Je crois qu’il est normal que le contrat entre la Socam et le Synedeboc soit rompu, car le pourcentage que prélève ce syndicat est énorme. Ce travail doit incomber aux artistes eux-mêmes. J’ai rencontré une autorité qui a posé la question de savoir pourquoi les artistes ne peuvent pas prendre leur destin en main. Il est temps que les gens ne fassent plus les choses à notre place. Nous sommes prêts à descendre sur le terrain pour répertorier les bars et les débits de boissons. Aujourd’hui, les artistes sont plus nombreux que les membres de ce syndicat. Il faut laisser les artistes faire leurs choses.

«Proposer autre chose», Verlain Didoré Kueté, réalisateur

Si le ministre de la Culture demande la rupture de cet accord sans rien proposer en échange, cela suppose que les Brasseries du Cameroun ne vont plus rien payer au titre des retenues sur les ristournes des débits de boissons. Du coup, nous nous retrouverons sans un radis de l'exploitation de nos œuvres dans les bars. Or, nos films sont diffusés à la télé, et presque tous les bars possèdent un téléviseur.
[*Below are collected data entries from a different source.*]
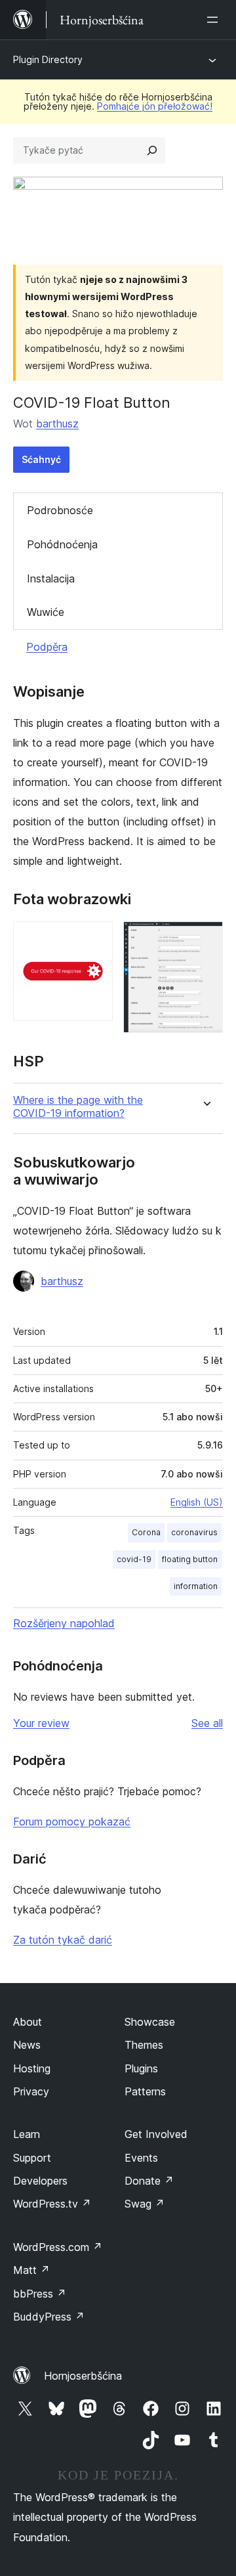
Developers (40, 2180)
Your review (41, 1723)
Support (32, 2157)
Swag (145, 2203)
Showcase (150, 2021)
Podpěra (47, 646)
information (196, 1586)
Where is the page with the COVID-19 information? (78, 1106)
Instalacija (51, 578)
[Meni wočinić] (215, 19)
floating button (190, 1559)
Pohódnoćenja (62, 544)
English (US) (196, 1502)
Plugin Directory (48, 59)
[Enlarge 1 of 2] (95, 939)
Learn (26, 2134)
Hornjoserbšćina (83, 2375)
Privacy (31, 2091)
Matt (31, 2270)
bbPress (39, 2293)
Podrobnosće (60, 510)
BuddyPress (49, 2316)
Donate (149, 2180)
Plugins (141, 2068)
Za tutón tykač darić (62, 1939)
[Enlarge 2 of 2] (205, 939)
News (27, 2044)
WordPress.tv (52, 2203)
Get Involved (156, 2134)
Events (141, 2157)
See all (207, 1723)
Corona (146, 1532)
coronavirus (194, 1532)
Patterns (145, 2091)
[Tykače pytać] (152, 150)
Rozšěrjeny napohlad (64, 1623)
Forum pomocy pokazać (71, 1821)
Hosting (31, 2068)
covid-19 (134, 1559)
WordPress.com (57, 2247)
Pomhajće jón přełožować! (154, 106)
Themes (144, 2044)
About (27, 2021)
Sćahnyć (41, 459)
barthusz (57, 423)
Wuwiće (45, 612)
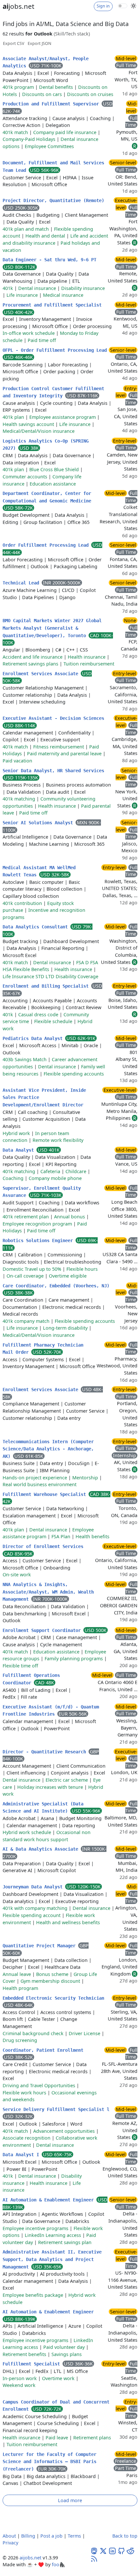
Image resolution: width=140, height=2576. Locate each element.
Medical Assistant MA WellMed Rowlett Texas (39, 871)
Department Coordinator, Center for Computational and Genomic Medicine (47, 497)
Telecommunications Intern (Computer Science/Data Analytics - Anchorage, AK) (48, 1449)
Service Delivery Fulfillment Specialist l (56, 2109)
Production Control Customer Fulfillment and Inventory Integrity (53, 392)
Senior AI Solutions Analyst (39, 822)
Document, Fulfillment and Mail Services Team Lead (53, 166)
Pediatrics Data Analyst (34, 1038)
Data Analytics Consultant (36, 926)
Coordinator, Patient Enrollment (43, 2050)
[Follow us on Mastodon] (94, 2550)
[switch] (122, 6)
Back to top (124, 2536)
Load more (70, 2500)
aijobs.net (30, 2558)
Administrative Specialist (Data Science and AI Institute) (43, 1807)
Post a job (51, 2536)
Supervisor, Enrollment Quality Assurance (42, 1191)
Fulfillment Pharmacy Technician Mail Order (43, 1348)
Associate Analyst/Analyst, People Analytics (46, 62)
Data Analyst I (22, 2154)
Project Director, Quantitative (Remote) (53, 200)
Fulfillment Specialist (33, 2363)
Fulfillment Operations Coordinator (31, 1679)
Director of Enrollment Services (43, 1546)
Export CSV (13, 43)
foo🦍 (58, 2564)
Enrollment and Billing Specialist (47, 986)
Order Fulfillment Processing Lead (47, 545)
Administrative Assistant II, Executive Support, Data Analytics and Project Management (52, 2259)
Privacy (10, 2543)
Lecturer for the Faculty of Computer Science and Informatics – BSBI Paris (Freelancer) (49, 2462)
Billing (28, 2536)
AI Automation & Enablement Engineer (49, 2199)
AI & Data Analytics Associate (42, 1849)
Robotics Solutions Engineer (39, 1240)
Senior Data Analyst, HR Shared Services (53, 770)
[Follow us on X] (103, 2550)
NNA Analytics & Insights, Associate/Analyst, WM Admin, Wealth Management (48, 1592)
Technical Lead (22, 582)
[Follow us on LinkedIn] (112, 2550)
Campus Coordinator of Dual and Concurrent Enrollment (56, 2405)
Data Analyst (19, 1150)
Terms (74, 2536)
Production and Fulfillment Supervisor (52, 103)
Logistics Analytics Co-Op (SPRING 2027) (46, 444)
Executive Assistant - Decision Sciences (53, 718)
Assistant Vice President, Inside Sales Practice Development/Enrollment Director (44, 1097)
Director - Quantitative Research (46, 1751)
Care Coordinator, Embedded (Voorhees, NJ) (56, 1285)
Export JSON (39, 43)
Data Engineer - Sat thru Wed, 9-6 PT (49, 259)
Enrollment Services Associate (42, 673)
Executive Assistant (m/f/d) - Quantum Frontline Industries (51, 1710)
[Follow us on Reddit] (130, 2550)
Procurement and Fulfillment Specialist (52, 305)
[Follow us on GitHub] (121, 2550)
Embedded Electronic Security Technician (53, 1998)
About (9, 2536)
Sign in (103, 6)
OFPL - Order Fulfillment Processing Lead (55, 350)
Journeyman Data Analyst (34, 1886)
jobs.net (18, 6)
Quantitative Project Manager (40, 1945)
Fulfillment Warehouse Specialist (46, 1494)
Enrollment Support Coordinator (43, 1630)
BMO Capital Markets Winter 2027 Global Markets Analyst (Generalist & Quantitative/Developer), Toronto (52, 628)
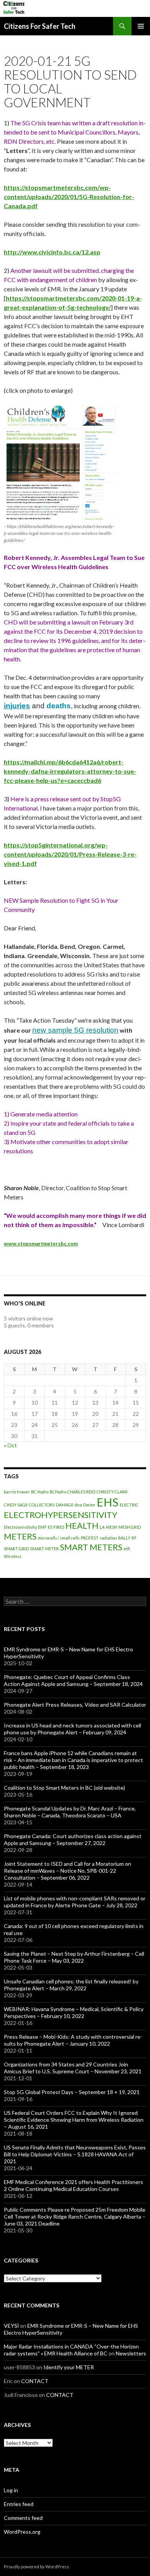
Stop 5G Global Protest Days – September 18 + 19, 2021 (72, 2092)
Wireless (13, 1556)
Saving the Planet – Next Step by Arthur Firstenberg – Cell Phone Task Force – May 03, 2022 (74, 1957)
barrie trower (17, 1491)
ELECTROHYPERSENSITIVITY (60, 1515)
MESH (111, 1527)
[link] (17, 706)
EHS (107, 1502)
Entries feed (18, 2504)
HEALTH (81, 1525)
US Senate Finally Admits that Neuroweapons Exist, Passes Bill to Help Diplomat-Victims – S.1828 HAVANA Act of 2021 (75, 2154)
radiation (108, 1537)
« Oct (10, 1445)
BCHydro (58, 1491)
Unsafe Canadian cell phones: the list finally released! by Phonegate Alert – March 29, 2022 (71, 1984)
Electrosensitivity (20, 1527)
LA (102, 1527)
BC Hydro (39, 1491)
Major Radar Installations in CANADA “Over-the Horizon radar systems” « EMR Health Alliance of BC (71, 2350)
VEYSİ (11, 2325)
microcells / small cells (59, 1537)
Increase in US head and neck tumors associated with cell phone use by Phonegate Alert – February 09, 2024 (72, 1729)
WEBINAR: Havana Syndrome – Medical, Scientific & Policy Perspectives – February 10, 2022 (73, 2012)
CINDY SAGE (16, 1504)
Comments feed (23, 2518)
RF (134, 1537)
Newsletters (131, 2353)
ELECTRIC (129, 1504)
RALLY (124, 1537)
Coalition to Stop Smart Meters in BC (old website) (64, 1787)
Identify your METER (68, 2367)
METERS (20, 1536)
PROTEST (89, 1537)
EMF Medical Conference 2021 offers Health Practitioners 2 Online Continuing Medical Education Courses (73, 2185)
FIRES (58, 1527)
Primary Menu (141, 26)
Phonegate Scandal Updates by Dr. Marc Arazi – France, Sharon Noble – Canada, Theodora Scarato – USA (70, 1812)
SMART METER (44, 1548)
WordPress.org (22, 2531)
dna (78, 1504)
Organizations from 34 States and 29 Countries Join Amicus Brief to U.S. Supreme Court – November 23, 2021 (73, 2067)
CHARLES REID (81, 1491)
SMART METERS (91, 1547)
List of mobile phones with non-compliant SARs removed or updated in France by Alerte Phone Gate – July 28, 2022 (74, 1901)
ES (50, 1527)
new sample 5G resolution (75, 1030)
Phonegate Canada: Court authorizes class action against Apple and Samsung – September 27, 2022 (73, 1839)
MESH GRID (129, 1527)
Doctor (89, 1504)
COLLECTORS (42, 1504)
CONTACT (34, 2381)
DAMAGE (64, 1504)
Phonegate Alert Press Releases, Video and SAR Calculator (75, 1704)
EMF (42, 1527)
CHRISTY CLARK (112, 1491)
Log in (11, 2490)
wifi (126, 1548)
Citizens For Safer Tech (39, 26)
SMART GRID (16, 1548)
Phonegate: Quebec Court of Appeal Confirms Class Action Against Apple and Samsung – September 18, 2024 (73, 1680)
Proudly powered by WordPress (36, 2566)
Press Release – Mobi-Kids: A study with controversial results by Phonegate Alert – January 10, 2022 (73, 2040)
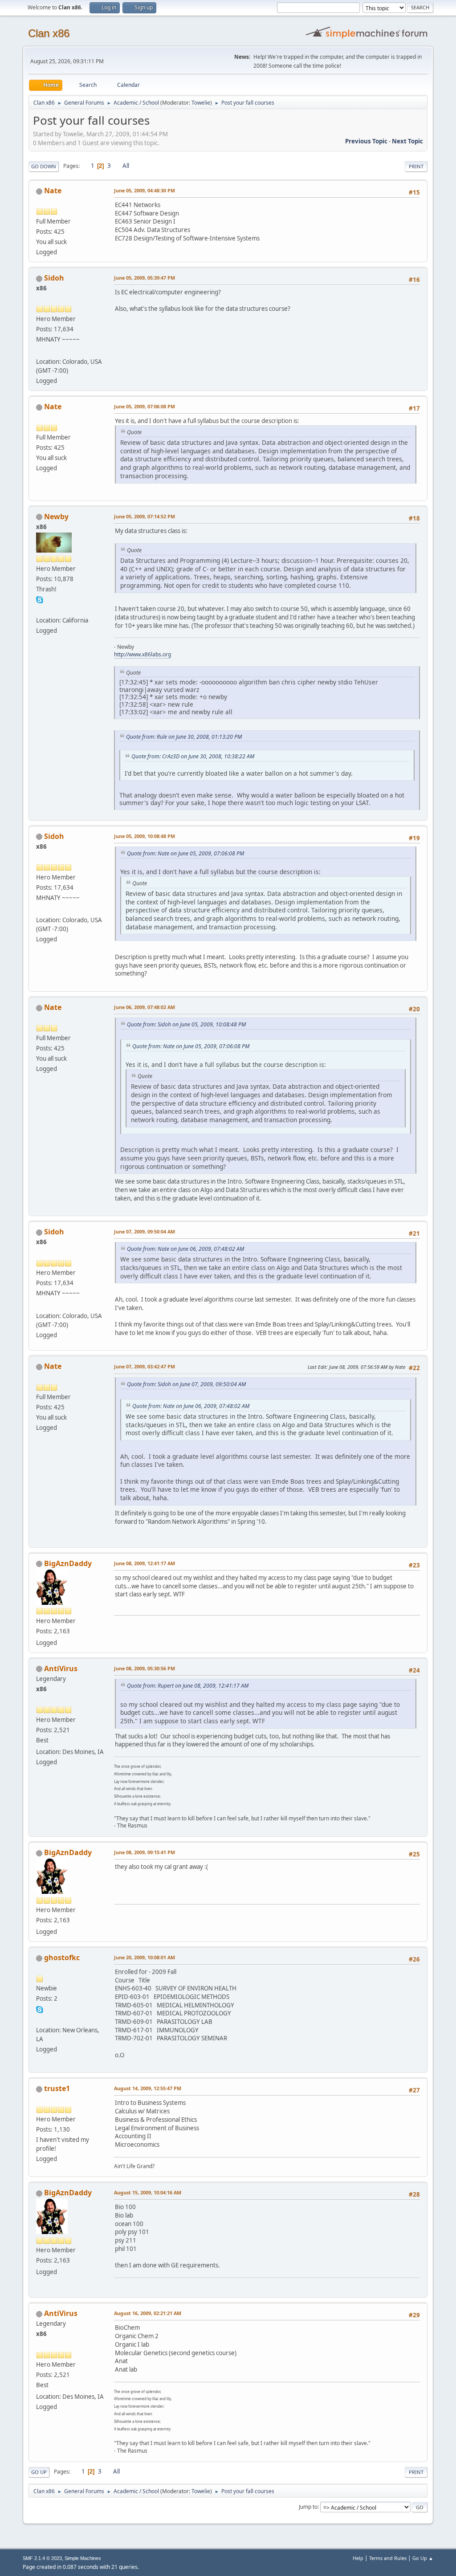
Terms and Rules (388, 2558)
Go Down (43, 166)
Nous avons besoin de cet argent pour vivre. Le président de la République doit prendre les mesures qu'il faut afin de permettre aux artistes de vivre de leur art. La situation a assez duré, elle ne nous encourage pas à produire.

«C'est de la mauvaise foi», Ousmanou, photographe

En tant que syndicaliste [il est le secrétaire général du Syndicat national des photographes indépendants du Cameroun], je crois que c'est de la mauvaise foi. On ne peut pas prétendre ne pas connaître un accord qui a été signé en présence d'un représentant du ministère de la Culture et par la Cpmc. Cette convention devrait s'appliquer, même si elle doit être renégociée. Avant, nous les photographes ne percevions pas les droits d'auteur venant des Brasseries. Maintenant, c'est différent. C'est pourquoi cette convention a lieu d'être.